Listed records:
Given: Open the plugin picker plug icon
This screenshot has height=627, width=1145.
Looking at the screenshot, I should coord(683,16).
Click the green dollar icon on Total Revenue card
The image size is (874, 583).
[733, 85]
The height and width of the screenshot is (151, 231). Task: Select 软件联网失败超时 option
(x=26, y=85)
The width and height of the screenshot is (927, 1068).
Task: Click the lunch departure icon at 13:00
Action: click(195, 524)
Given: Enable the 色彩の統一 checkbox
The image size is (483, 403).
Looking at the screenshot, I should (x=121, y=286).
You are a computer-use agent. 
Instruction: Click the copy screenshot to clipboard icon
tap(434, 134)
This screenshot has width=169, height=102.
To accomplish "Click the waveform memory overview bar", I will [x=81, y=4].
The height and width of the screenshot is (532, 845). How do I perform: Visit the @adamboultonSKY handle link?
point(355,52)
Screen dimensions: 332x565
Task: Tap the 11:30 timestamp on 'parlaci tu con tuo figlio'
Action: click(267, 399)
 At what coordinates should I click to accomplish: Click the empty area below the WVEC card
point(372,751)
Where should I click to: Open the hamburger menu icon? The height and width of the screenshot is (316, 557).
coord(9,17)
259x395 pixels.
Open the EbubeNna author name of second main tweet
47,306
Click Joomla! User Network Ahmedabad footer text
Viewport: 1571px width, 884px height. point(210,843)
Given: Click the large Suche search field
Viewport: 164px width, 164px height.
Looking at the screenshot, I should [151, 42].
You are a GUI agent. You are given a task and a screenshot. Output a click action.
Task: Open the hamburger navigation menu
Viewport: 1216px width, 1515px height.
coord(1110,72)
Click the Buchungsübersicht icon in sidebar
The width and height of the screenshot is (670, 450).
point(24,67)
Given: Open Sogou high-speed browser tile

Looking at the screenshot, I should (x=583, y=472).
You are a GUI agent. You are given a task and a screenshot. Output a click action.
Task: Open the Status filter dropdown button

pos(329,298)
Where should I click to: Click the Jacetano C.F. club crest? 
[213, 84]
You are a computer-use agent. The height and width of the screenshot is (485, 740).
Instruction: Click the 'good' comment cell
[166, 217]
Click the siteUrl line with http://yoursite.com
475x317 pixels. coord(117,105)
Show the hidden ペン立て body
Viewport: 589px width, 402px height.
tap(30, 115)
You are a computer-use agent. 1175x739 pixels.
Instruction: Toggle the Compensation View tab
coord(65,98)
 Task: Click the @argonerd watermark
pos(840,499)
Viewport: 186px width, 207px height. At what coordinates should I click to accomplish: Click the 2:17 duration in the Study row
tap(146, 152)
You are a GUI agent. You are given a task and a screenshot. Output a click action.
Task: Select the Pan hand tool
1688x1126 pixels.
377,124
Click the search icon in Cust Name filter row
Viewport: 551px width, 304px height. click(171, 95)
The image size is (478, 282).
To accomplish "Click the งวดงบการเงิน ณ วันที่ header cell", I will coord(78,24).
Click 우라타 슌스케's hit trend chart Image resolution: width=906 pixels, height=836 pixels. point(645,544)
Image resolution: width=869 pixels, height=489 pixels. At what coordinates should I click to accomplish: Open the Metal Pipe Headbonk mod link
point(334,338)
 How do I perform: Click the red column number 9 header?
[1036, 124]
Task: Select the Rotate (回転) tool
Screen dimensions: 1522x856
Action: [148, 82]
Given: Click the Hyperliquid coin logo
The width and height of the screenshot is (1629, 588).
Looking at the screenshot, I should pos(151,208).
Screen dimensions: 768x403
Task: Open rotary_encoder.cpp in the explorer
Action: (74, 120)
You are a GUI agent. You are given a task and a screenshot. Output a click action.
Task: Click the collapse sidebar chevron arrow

Problem description:
Copy everything in the material above from the line containing "You are a computer-use agent. 1175x739" down to the line containing "tap(146, 152)", keeping both of those lines.

Solution to the problem:
You are a computer-use agent. 1175x739 pixels.
Instruction: Toggle the Compensation View tab
coord(65,98)
 Task: Click the @argonerd watermark
pos(840,499)
Viewport: 186px width, 207px height. At what coordinates should I click to accomplish: Click the 2:17 duration in the Study row
tap(146, 152)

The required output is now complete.